第23話 醜い光景

 私が店のドアを開けるのは就業30分前だ。

「おはようございます!」

 立ちはたらくボーイやつけまわし(嬢を客席につけたり、客席から外したりする係。俯瞰力が試されるため、ある程度のキャリアを要する)にあいさつして更衣室に向かう。

 三回ノックして間をおいてから入室する。

 肌もあらわに着替えている嬢がいるのを想定し、猶予を与えるためだ。

「おはようございます!」

「おはようございます!」

 コートを脱ぎ、私の源氏名のシールが貼られたハンガーに掛ける。

『今夜は赤が多いから……』

 ほかの嬢たちと被らない色のドレスを選んでいると……。

「すみません!ファスナーを上げてもらってもいいですか?」

 四十肩らしき新人に頼まれた。

「いいよ!」

「お願いします!」

 嬢が私に背中を向ける。

『汚っ!』

 嬢の背中が毛むくじゃらだった。

 私は無言でファスナーを上げた。

「はい!」

「ありがとうございます!」

『“淑女”で売ってんのに処理してねーの!?厚化粧でおっぱい捏造してても客に見えない部分はどーでもいいってことか!エセめ……』


 私は着替えと化粧を済ませて退室する。

 タイムカードに打刻し、就業10分前には着席して待機する。

「おはようございます!」

「おはようございます!」

 先に待機していた嬢たちがあいさつしてくれた。

 着席したとたん、むせ返ってしまう。

 隣の嬢の香水がキツい。

 今日日、若い娘でもつけないような甘ったるさだ。

 下品な客をたぶらかすにはちょうどいいのだろう。

 私はトイレに立つふりをして香水女から離れた席が空くのを待って戻った。

 見れば香水女の周囲はガラ空きだった。

『お前鼻悪いんか!?香水はつけても下半身のみ!って教わらなかったんか!?バカみてーにバシャバシャ被ったら周囲に迷惑だろ!酒の風味を損なうだろ!移り香を持ちかえれない環境の客に失礼だろ!チャラチャラ股ばっか開いてねーでキャバ嬢の気遣いとか大人の女の嗜みとか覚えろクズ!』


 ◯リスクをかじって気分転換していると、

「おはようございます!」

と店のドアが勢いよく開き、遅刻寸前の嬢がどたどたセイウチのように更衣室に突進していった。

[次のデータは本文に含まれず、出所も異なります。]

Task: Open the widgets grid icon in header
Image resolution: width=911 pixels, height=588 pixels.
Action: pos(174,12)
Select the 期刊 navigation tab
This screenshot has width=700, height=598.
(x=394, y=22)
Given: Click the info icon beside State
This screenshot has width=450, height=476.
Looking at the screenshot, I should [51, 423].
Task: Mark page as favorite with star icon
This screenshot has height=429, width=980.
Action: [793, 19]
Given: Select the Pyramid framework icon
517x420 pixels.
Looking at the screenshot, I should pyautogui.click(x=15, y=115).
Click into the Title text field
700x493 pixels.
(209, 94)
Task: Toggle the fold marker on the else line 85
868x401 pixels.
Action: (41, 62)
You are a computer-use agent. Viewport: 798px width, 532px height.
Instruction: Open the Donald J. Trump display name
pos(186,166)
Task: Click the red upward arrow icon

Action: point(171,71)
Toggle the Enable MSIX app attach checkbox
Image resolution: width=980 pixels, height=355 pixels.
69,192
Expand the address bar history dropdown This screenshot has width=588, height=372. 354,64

 化粧もそこそこに出てくると、タイムカードを打刻してポーチの中身をこぼしながら着席した。

「すみません!」

 床に落ちて転がったリップスティックを、隣の嬢が拾いあげてやっていた。

 就業2分前だ。

『そんなんでギリギリセーフだと思うなよ!遅刻の罰金払え!』

「見えてるよ」

 ドレスの脇から輪っか(※ドレスの内側の両脇に縫いつけてある。ドレスをハンガーに吊るすときなどに用いる )が飛びだしていたので教える。

 ほかの嬢の恥は己の恥だ。

 この店の嬢のクオリティを客に疑われ、同一視されてしまうのを避けたい。

「ああ。ありがとう……」

 セイウチはそれをそそくさとドレスの内側にしまうと、おもむろに化粧を始めた。

 ポーチの中をガチャガチャ漁っていると、

「裏でやって!お客さんがいるでしょう!」

と店長が飛んできた。

「あ。でも死角なんで……」

「そういう問題じゃないの!」

 セイウチは強制的に更衣室に戻された。

『罰金だな。そして近々クビだな……』

「脚!組まないで!」

 スマホをいじっていたど素人の新人を、店長が続けざまに注意した。

「まったく!非常識なんだから……」

 店長が床に吐きすてた。

 ほかの嬢たちのじゃまになり、客が入っていようがいまいが営業中に時給を貰っている分際で脚を組んでいる嬢を見ると、バキバキ折ってやりたい衝動に駆られるのは私だけだろうか?


 それにしてもコイツら……。

 長い年月、人として、女として、どこで何を教わってきたのか!?

 常識や嗜みに疎いババアほど下品なお色気ちゃんなので、救いようがない。